1972-12-07 Rolling Stone (Excerpt) Spacewar Article

Turner conclut ainsi ses pages sur l’article de Rolling Stone : Dans les pages de Rolling Stone, le travail local des programmeurs et des ingénieurs est devenu partie intégrale d’une lutte mondiale pour la transformation de l’individu et de la communauté. Ici, comme dans le Whole Earth Catalog, les technologies de l’information à petite échelle promettaient de saper les bureaucraties et de créer à la fois un individu plus complet et un monde social plus flexible et plus ludique. Même avant que les mini-ordinateurs ne soient largement disponibles, Steward Brand avait aidé ses concepteurs et ses futurs utilisateurs à les imaginer comme des « technologies personnelles ». [Page 118]
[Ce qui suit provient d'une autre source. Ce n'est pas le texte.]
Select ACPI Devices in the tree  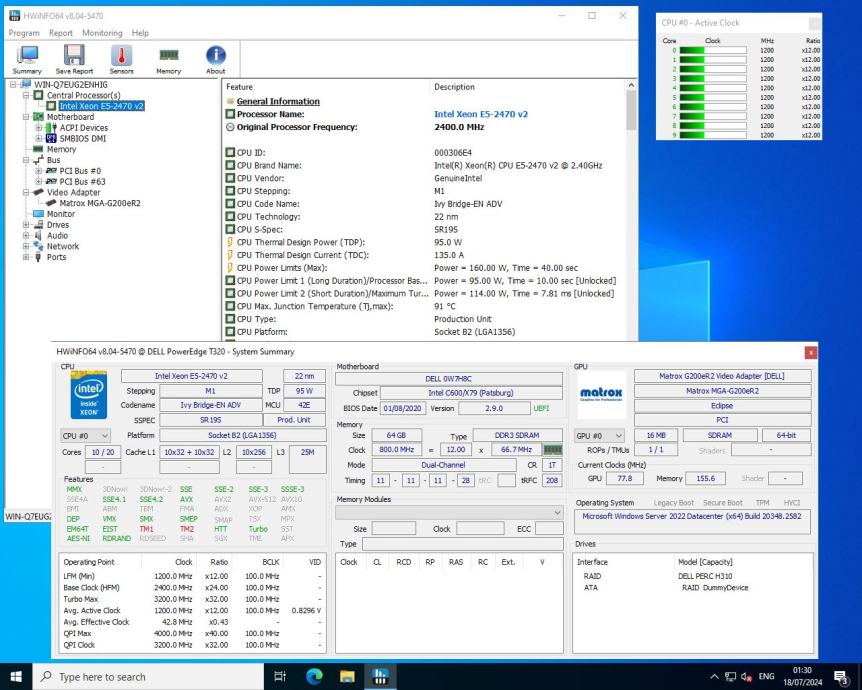pyautogui.click(x=85, y=127)
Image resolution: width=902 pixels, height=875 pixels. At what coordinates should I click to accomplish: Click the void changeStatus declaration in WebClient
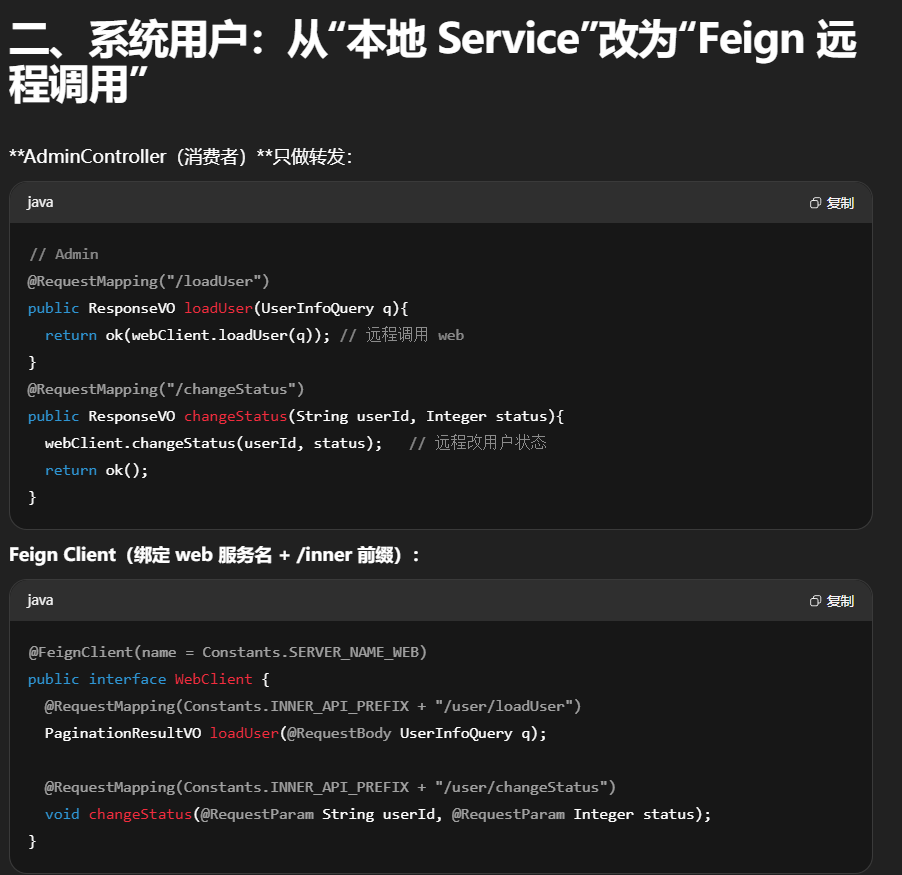(118, 814)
Dans l’article, il est fait mention des Hackers dont l’éthique est décrite par Steven Levy, dans son livre Hackers, Heroes of the Computer Revolution (ma prochaine lecture ?). Elle inclut les éléments suivants :
– Toutes les informations doivent être gratuites.
– Méfiance envers l’autorité – promotion de la décentralisation.

Brand, sans surprise, les célèbre : je pense que les hackers… sont le groupe d’intellectuels le plus intéressant depuis les rédacteurs de la constitution américaine. À ma connaissance, aucun autre groupe n’a entrepris de libérer une technologie et n’a réussi. Ils ne l’ont pas seulement fait contre le désintérêt actif des entreprises américaines, mais leur succès a finalement forcé les entreprises américaines à adopter leur style. En réorganisant l’ère de l’information autour de l’individu, via les ordinateurs personnels, les hackers ont peut-être sauvé l’économie américaine. La haute technologie est désormais quelque chose que les consommateurs de masse recherchent, plutôt que de simplement la leur faire subir… La sous-culture la plus silencieuse des années 60 est devenue la plus innovante et la plus puissante – et la plus méfiante à l’égard du pouvoir. [Page 138]

Turner n’hésite pas à nuancer l’enthousiasme de Brand dans les lignes qui suivent, car à nouveau l’arrivée de la technologie dans le quotidien a été un phénomène complexe de la Silicon Valley. Je n’en suis même pas à la moitié du livre de Turner. Peut-être un autre article. Déjà une lecture très intéressante.